If the Wake in the televisions talks about cars flying towards him, you know that you’ll have to fight possessed cars soon. The televisions take the place of the manuscripts in the DLC. This means that events are once again predetermined but not quite in the same way as they were in the main game. In Alan Wake, the titular writer wrote a coherent story: Once he realized the power of the Dark Presence, he decided to stop it by writing its demise into its own story. He was able to save his wife because he understood how a story needs to unfold, “There’s light and there’s darkness, cause and effect, there’s guilt and there’s atonement. But the scales always need to balance, everything has a price.” He wrote in close calls and narrow escapes, never making it easy on himself, and in the end, he still had to give himself to the Dark Presence to help Alice escape.
In The Signal, the real Wake is in an attic spouting insanity, so he’s not exactly in a state of mind to tell a proper story, so it’s not surprising that the DLC plays out like an unfiltered assortment of random thoughts and ideas, a story told through stream of consciousness.
Throughout the DLC, Wake finds words hovering in mid-air, like “tools,” “recharge,” “pump,” and more, that turn into actual objects when he shines light on them. He’s literally transforming ideas into reality. Giving the player more ammo and batteries and stronger guns out of nowhere like this works wonderfully for a piece of DLC as it allows the developers to easily dole out a full arsenal of equipment over a short hour, as opposed to the six or eight hours it takes to finish the main game. In addition, players accept this setup because it’s clear that this is a dream, a stream of conscious story that’s unfolding as we play, resulting in random drops of ammo and an ever changing environment.

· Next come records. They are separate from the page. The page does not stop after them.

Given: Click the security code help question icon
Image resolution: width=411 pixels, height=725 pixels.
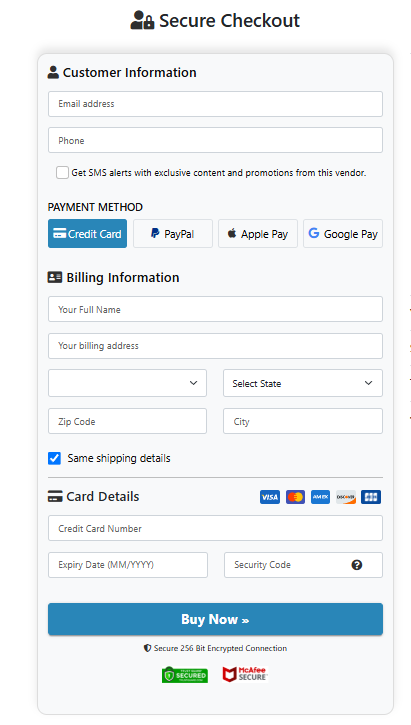Looking at the screenshot, I should pyautogui.click(x=356, y=565).
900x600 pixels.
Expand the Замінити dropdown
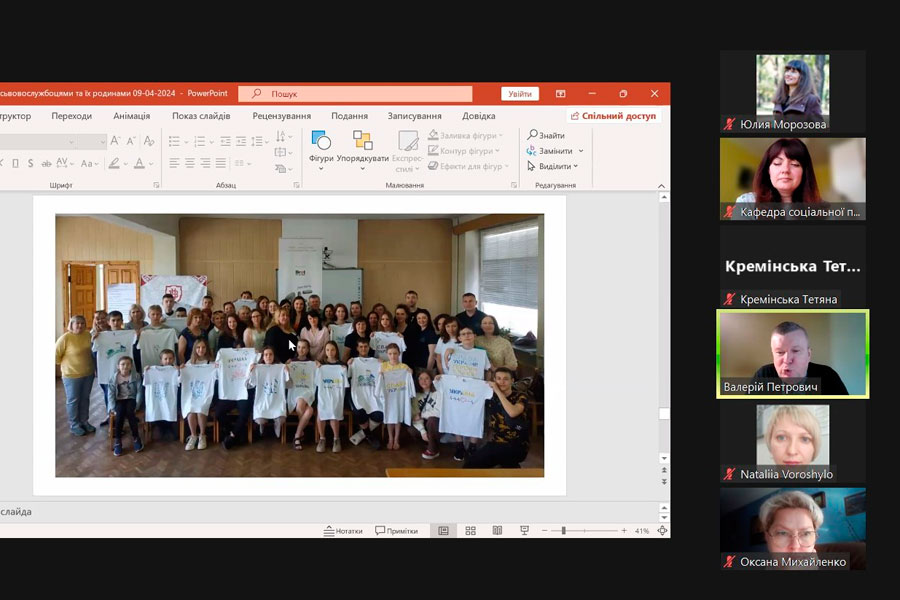pyautogui.click(x=581, y=151)
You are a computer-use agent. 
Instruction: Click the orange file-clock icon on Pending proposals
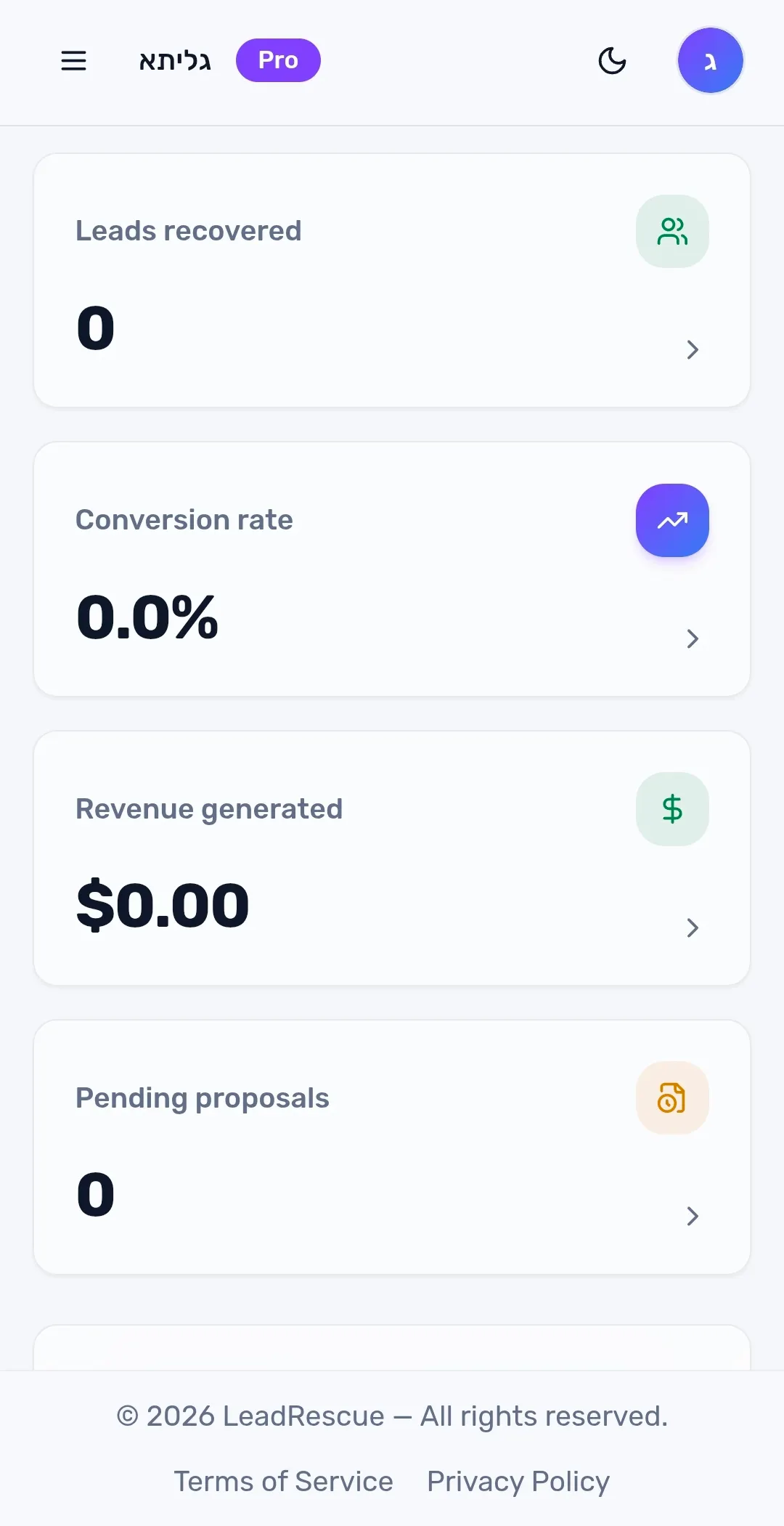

Eventually the floating words become weapons themselves. Wake is attacked in a basement filled with furnaces and “blast” hangs in front of each furnace; when illuminated, the words explode like a flash bang and become instrumental in surviving the big fight. Soon after that, Wake must run through a dark forest littered with the words “boom” and “fireworks.” But just as the words start to become his main weapon against the Taken, they turn against him. After crossing a bridge in the forest the “booms” and “fireworks” are replaced with “enemy” and “possessed.”
The words go from helpful to harmful, and this idea follows the same theme Wake explained in the main game: there must be balance. Even in his delirious mental state, Wake understands that a story needs conflict, so here he is creating conflict for himself. However, unlike in the main game, he now doesn’t know when to stop because he’s, well, crazy. He creates a goal that he can never reach, a signal on a GPS phone that keeps getting further away, and then he populates the world with shadowy enemies to make progression difficult. The events of Alan Wake show him wrestling with and eventually gaining control over his story, but The Signal shows him losing that battle. Wake is the protagonist and antagonist of his own story, but he doesn’t know when to let up on the antagonism and let the protagonist win.
Not much really happens in The Signal. By the end, Wake is still trapped in the Dark Place with no hint of escape, just like at the end of Alan Wake. In any other piece of epilogue DLC, this lack of plot progression would feel like a cop out, a way of extending the game without extending the story, but in the context of Alan Wake, this epilogue is a fascinating look at an out of control creative process.